[INSTRUCTIONS FOR THE TASK]: Exactly the lines from the start of the data below through the line that contains "Task: Click the Graylog logo" are to be copied, with pictures left out.

[Collected data]
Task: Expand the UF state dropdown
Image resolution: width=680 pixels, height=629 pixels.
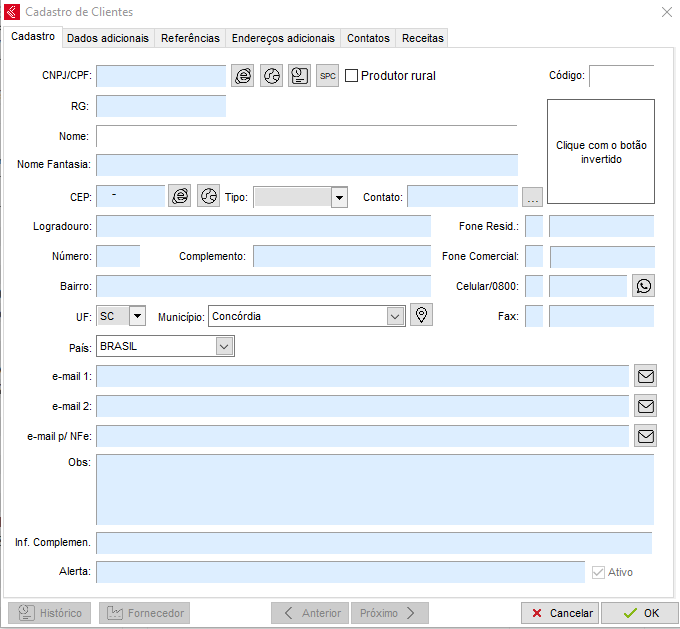Action: tap(137, 317)
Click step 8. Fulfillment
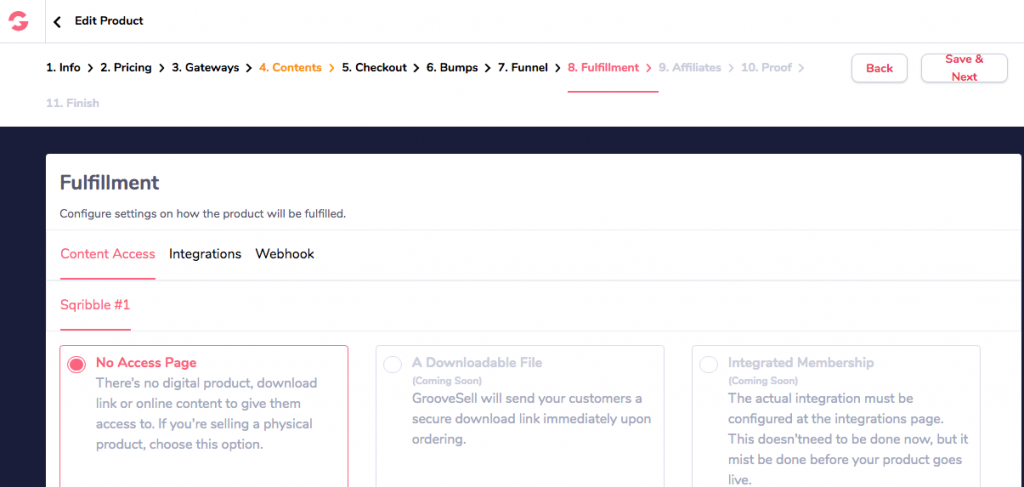Image resolution: width=1024 pixels, height=487 pixels. pyautogui.click(x=603, y=68)
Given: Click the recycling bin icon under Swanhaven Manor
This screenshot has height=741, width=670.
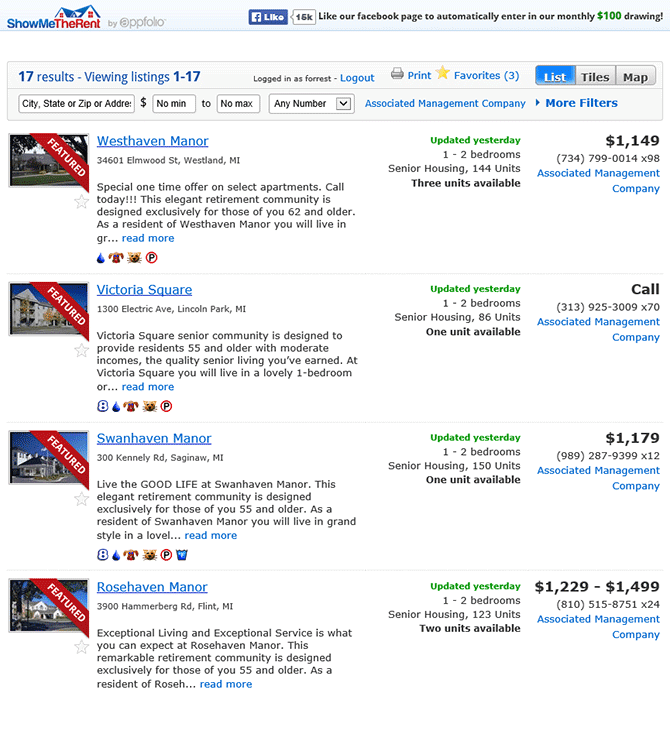Looking at the screenshot, I should [181, 554].
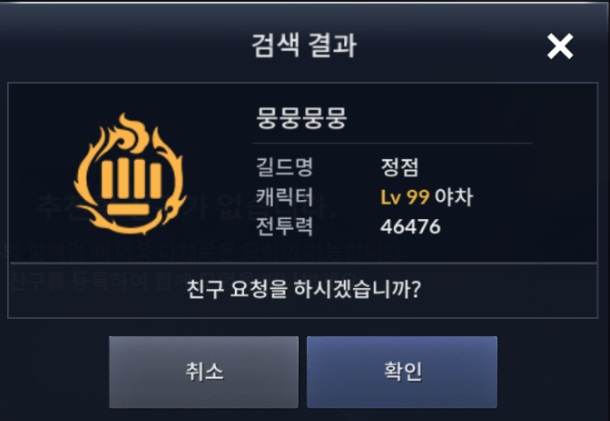Click the divider line under the player name
Screen dimensions: 610x421
pos(393,144)
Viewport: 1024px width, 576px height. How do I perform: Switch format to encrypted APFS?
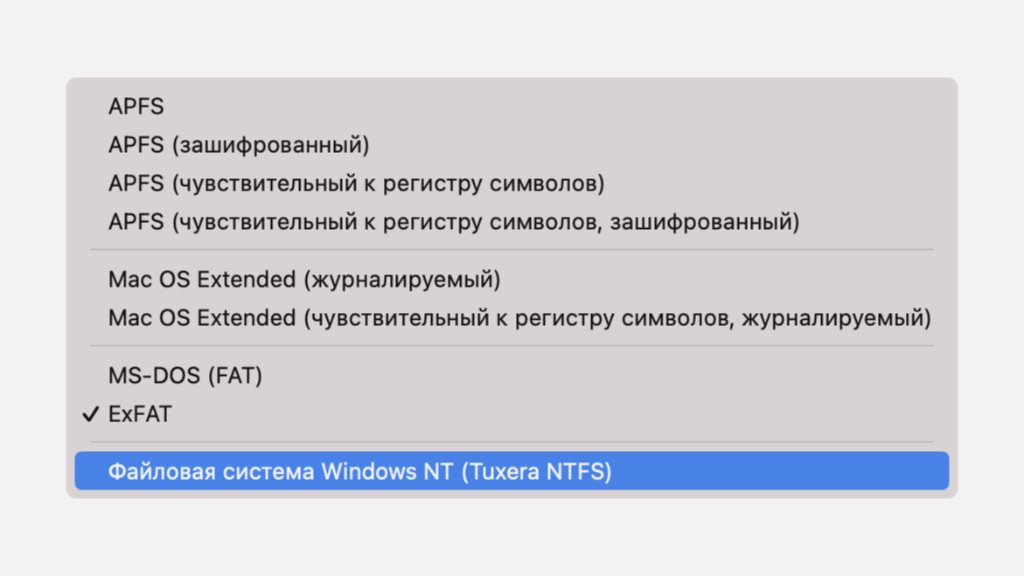click(239, 145)
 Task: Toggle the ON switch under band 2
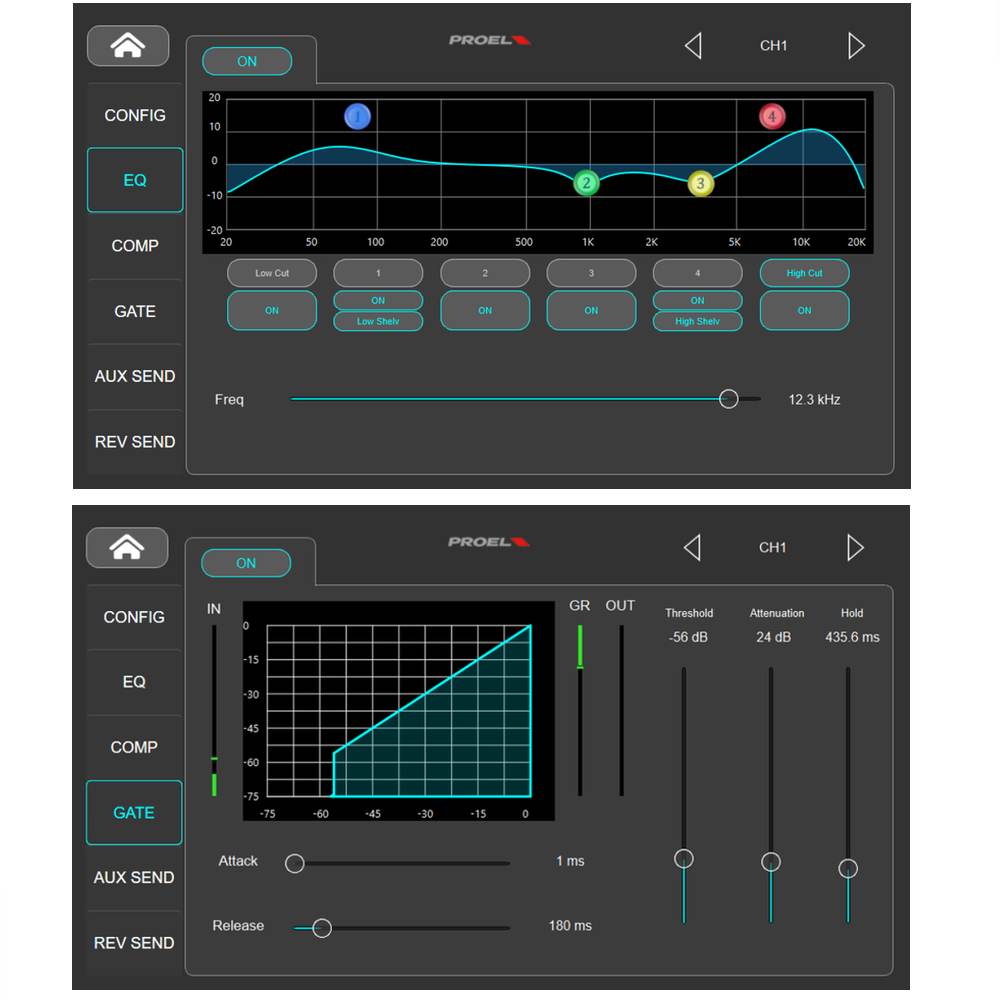pyautogui.click(x=485, y=311)
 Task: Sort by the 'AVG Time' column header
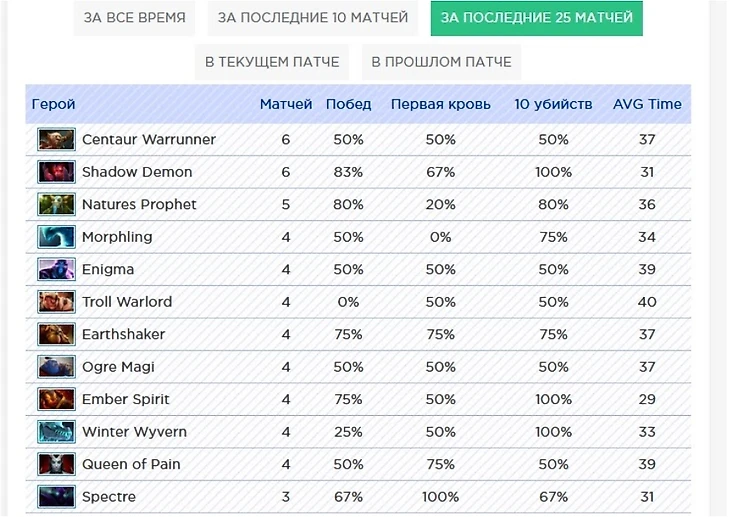(647, 104)
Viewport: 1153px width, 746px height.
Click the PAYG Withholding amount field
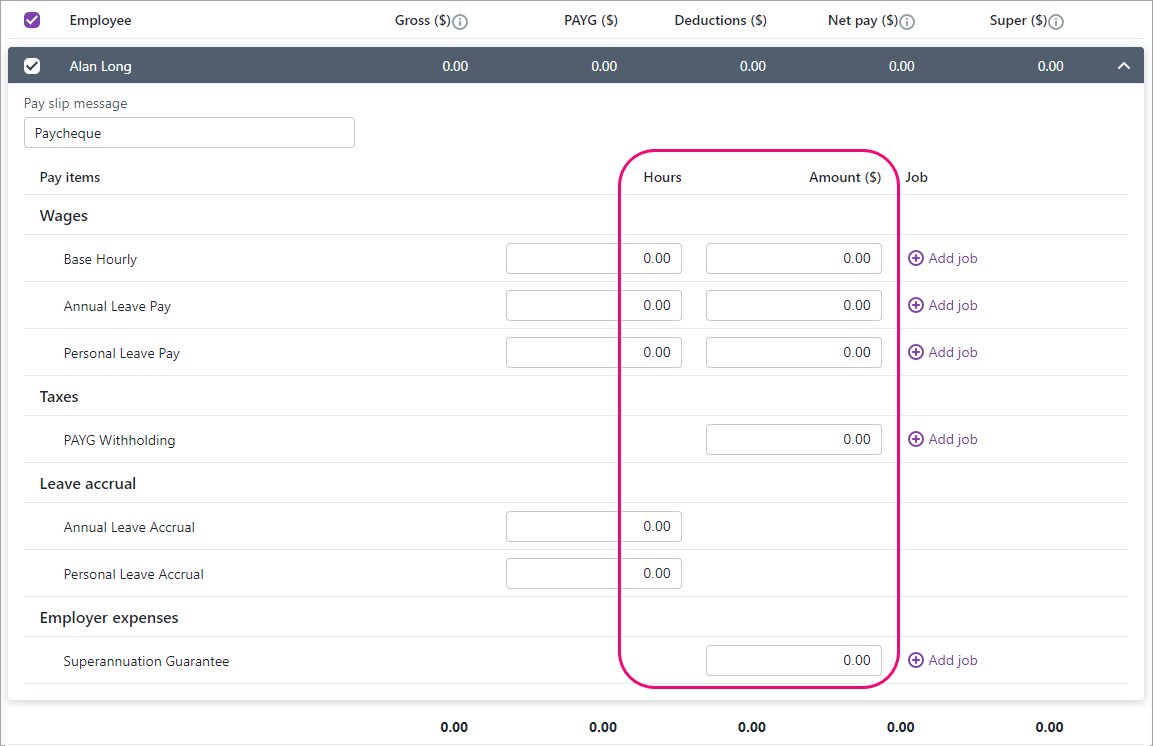(793, 439)
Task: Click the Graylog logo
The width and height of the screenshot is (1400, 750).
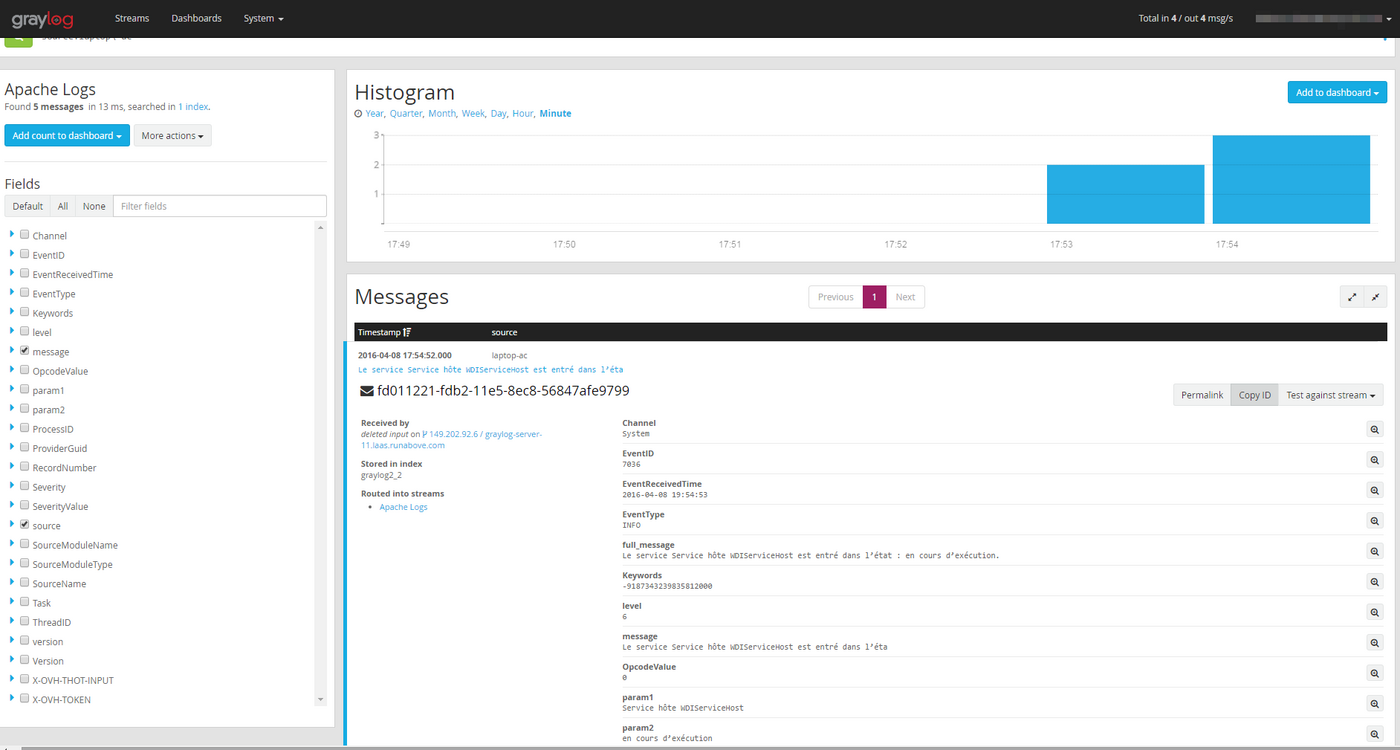Action: click(x=42, y=18)
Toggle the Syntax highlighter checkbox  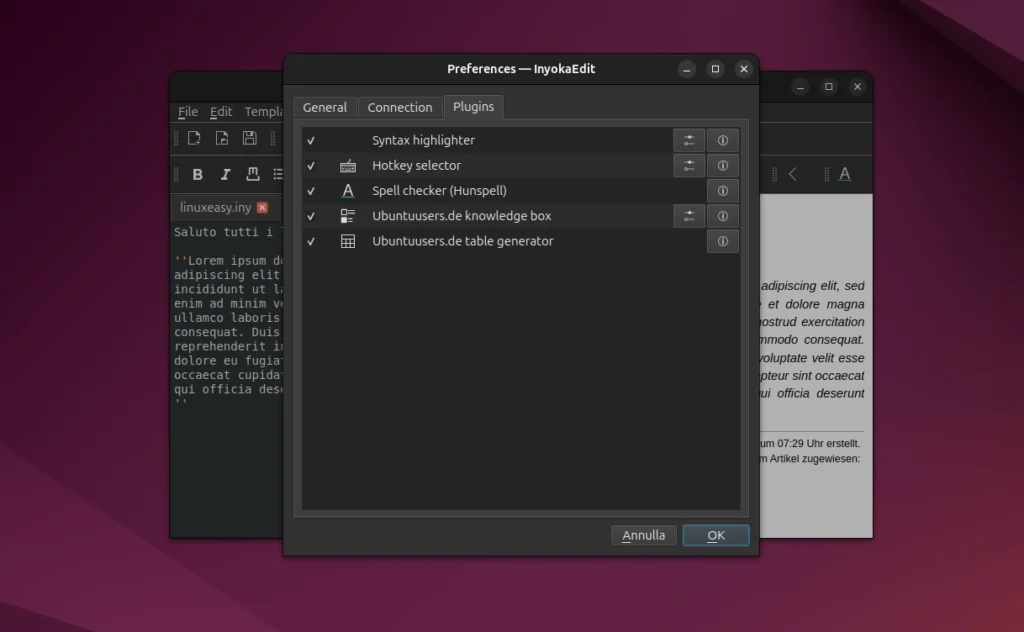pos(311,140)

[ANSWER FOR THIS EXERCISE]:
Task: Expand the UF state dropdown
Image resolution: width=680 pixels, height=629 pixels.
Action: tap(137, 317)
Click step 8. Fulfillment
Image resolution: width=1024 pixels, height=487 pixels. pyautogui.click(x=603, y=68)
Given: Click the recycling bin icon under Swanhaven Manor
This screenshot has height=741, width=670.
Looking at the screenshot, I should [181, 554].
Click the divider line under the player name
Screen dimensions: 610x421
pos(393,144)
Viewport: 1024px width, 576px height. How do I perform: Switch format to encrypted APFS?
click(239, 145)
 Task: Toggle the ON switch under band 2
pyautogui.click(x=485, y=311)
 Task: Sort by the 'AVG Time' column header
(647, 104)
Viewport: 1153px width, 746px height.
Click the PAYG Withholding amount field
(793, 439)
Task: Click the Graylog logo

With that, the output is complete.